Re: [PATCH v4 1/5] getcpu_cache system call: cache CPU number of running thread

From: Mathieu Desnoyers
Date: Thu Feb 25 2016 - 11:55:37 EST


----- On Feb 25, 2016, at 4:56 AM, Peter Zijlstra peterz@xxxxxxxxxxxxx wrote:

> On Tue, Feb 23, 2016 at 06:28:36PM -0500, Mathieu Desnoyers wrote:
>> This approach is inspired by Paul Turner and Andrew Hunter's work
>> on percpu atomics, which lets the kernel handle restart of critical
>> sections. [1] [2]
>
> So I'd like a few extra words on the intersection with that work.
>
> Yes, that also needs a CPU number, but that needs a little extra as
> well. Can this work be extended to provide the little extra and is the
> getcpu name still sane in that case?
>
> Alternatively, could you not, at equal speed, get the CPU number from
> the restartable sequence data?
>
> That is, do explain why we want both.

Paul Turner's percpu atomics (restartable sequences) allow
turning atomic instructions (e.g. LOCK; cmpxchg on x86) meant
to update userspace per-cpu data into a sequence of instructions
that end with a single commit instruction. The primary use-case
for this is for implementing efficient memory allocators with
per-cpu memory pools (rather than global or per-thread pools).

This is made possible with the collaboration between kernel and
user-space, where user-space marks the surrounding of this "rseq"
critical section, and the kernel moves the instruction pointer
to a restart address (also published by user-space) if it
preempts/migrates/delivers a signal over that critical section.
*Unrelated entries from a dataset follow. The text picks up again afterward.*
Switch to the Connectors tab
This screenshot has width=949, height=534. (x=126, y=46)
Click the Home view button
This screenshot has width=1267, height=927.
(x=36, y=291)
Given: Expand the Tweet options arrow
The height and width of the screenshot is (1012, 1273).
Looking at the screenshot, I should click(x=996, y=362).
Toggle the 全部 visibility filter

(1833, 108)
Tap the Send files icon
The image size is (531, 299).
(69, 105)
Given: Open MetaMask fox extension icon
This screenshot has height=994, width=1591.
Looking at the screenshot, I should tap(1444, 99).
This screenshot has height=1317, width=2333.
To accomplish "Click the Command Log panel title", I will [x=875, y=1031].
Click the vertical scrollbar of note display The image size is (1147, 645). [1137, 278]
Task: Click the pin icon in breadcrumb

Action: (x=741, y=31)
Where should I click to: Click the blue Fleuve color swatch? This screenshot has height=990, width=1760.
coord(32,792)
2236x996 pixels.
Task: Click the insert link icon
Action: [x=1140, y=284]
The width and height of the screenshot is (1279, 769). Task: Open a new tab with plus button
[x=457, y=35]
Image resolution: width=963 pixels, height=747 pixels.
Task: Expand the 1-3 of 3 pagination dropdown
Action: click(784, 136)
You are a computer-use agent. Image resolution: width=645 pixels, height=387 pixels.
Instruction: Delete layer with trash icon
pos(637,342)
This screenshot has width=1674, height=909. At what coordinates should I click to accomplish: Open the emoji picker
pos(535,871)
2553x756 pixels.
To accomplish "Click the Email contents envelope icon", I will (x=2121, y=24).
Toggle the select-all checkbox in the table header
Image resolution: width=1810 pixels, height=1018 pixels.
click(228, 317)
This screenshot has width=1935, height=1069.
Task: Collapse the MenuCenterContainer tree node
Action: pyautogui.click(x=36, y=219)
The benefit of those restartable sequences over atomic instructions
is that it is much faster to execute a sequence of simple non-atomic
instructions (e.g. load, test, cond. branch, store) than a single
atomic instruction.

The restartable sequences are intrinsically designed to work
on per-cpu data, so they need to fetch the current CPU number
within the rseq critical section. This is where the getcpu_cache
system call becomes very useful when combined with rseq:
getcpu_cache allows reading the current CPU number in a
fraction of cycle.

However, there are other use-cases for having a fast mechanism
for reading the current CPU number, besides restartable sequences.
For instance, it can be used by glibc to implement a faster
sched_getcpu. Therefore, implementing getcpu_cache as its own
system call makes sense: an architecture could very well just
introduce getcpu_cache even if it cannot support restartable
sequences for some reason. Also, a kernel configuration can
enable getcpu_cache (since it has no effect on the scheduler
switch time, only migration) without enabling restartable
sequences.

The main reason why I decided to start working on getcpu_cache
is because I noticed that the restartable sequences system
call originally proposed by Paul Turner was trying to accomplish
too much at once: both handling of restartable sequences, and
quickly reading the current CPU number. My thinking is that
the issue of reading the current CPU number could be completely
taken out of the rseq picture by having rseq rely on the
address registered by getcpu_cache to read the CPU number.
This would therefore simplify the implementation of rseq,
and allow us to focus the rseq review discussions without
being side-tracked on the simpler problem of quickly reading
the current CPU number.

>
> (And remind Paul to keep pushing that)

Indeed, I look forward to Paul's feedback on my review of his
last patchset round. Hopefully this getcpu_cache work will
allow us to better focus the discussions on rseq work.

Is the explanation above OK for you ? I'll add it to the
Changelog in v5 of the getcpu_cache series if so.

Thanks,

Mathieu

--
Mathieu Desnoyers
EfficiOS Inc.
http://www.efficios.com